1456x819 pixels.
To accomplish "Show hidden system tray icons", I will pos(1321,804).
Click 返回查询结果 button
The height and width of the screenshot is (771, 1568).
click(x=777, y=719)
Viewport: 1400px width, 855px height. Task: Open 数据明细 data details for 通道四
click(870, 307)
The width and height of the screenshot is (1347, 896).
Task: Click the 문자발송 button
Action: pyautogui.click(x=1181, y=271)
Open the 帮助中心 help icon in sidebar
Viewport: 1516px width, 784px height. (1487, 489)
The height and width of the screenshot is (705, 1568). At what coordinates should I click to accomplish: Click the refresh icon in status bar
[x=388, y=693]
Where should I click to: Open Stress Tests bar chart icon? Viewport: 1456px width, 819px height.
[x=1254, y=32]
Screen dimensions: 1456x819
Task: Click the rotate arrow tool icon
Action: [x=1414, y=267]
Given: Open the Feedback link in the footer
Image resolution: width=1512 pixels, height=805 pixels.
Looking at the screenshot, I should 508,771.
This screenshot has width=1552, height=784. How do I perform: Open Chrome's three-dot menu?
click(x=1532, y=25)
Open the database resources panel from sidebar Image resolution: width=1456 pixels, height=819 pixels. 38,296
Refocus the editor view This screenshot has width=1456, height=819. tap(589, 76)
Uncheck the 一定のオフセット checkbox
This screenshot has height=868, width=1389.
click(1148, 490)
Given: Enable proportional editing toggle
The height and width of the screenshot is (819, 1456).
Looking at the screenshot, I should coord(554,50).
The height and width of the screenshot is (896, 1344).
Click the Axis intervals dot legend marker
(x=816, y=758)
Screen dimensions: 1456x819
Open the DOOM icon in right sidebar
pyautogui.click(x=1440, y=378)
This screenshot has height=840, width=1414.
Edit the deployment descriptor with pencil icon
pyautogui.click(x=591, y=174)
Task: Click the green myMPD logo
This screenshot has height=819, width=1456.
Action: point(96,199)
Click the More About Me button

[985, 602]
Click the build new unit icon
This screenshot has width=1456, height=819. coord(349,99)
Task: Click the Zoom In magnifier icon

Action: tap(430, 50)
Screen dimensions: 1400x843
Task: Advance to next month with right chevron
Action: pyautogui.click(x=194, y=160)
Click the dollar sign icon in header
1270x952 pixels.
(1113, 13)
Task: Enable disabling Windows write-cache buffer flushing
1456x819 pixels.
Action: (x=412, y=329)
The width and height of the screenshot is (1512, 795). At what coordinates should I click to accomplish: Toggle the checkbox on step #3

+ + +

All records above are to be returned exactly as given.

1456x819 pixels.
To accomplish "Show hidden system tray icons", I will pos(1321,804).
Click 返回查询结果 button
The height and width of the screenshot is (771, 1568).
click(x=777, y=719)
Viewport: 1400px width, 855px height. Task: Open 数据明细 data details for 通道四
click(870, 307)
The width and height of the screenshot is (1347, 896).
Task: Click the 문자발송 button
Action: pyautogui.click(x=1181, y=271)
Open the 帮助中心 help icon in sidebar
Viewport: 1516px width, 784px height. (1487, 489)
The height and width of the screenshot is (705, 1568). At what coordinates should I click to accomplish: Click the refresh icon in status bar
[x=388, y=693]
Where should I click to: Open Stress Tests bar chart icon? Viewport: 1456px width, 819px height.
[x=1254, y=32]
Screen dimensions: 1456x819
Task: Click the rotate arrow tool icon
Action: [x=1414, y=267]
Given: Open the Feedback link in the footer
Image resolution: width=1512 pixels, height=805 pixels.
Looking at the screenshot, I should 508,771.
This screenshot has width=1552, height=784. How do I perform: Open Chrome's three-dot menu?
click(x=1532, y=25)
Open the database resources panel from sidebar Image resolution: width=1456 pixels, height=819 pixels. 38,296
Refocus the editor view This screenshot has width=1456, height=819. tap(589, 76)
Uncheck the 一定のオフセット checkbox
This screenshot has height=868, width=1389.
click(1148, 490)
Given: Enable proportional editing toggle
The height and width of the screenshot is (819, 1456).
Looking at the screenshot, I should coord(554,50).
The height and width of the screenshot is (896, 1344).
Click the Axis intervals dot legend marker
(x=816, y=758)
Screen dimensions: 1456x819
Open the DOOM icon in right sidebar
pyautogui.click(x=1440, y=378)
This screenshot has height=840, width=1414.
Edit the deployment descriptor with pencil icon
pyautogui.click(x=591, y=174)
Task: Click the green myMPD logo
This screenshot has height=819, width=1456.
Action: point(96,199)
Click the More About Me button

[985, 602]
Click the build new unit icon
This screenshot has width=1456, height=819. coord(349,99)
Task: Click the Zoom In magnifier icon

Action: tap(430, 50)
Screen dimensions: 1400x843
Task: Advance to next month with right chevron
Action: pyautogui.click(x=194, y=160)
Click the dollar sign icon in header
1270x952 pixels.
(1113, 13)
Task: Enable disabling Windows write-cache buffer flushing
1456x819 pixels.
Action: (x=412, y=329)
The width and height of the screenshot is (1512, 795). At what coordinates should I click to accomplish: Toggle the checkbox on step #3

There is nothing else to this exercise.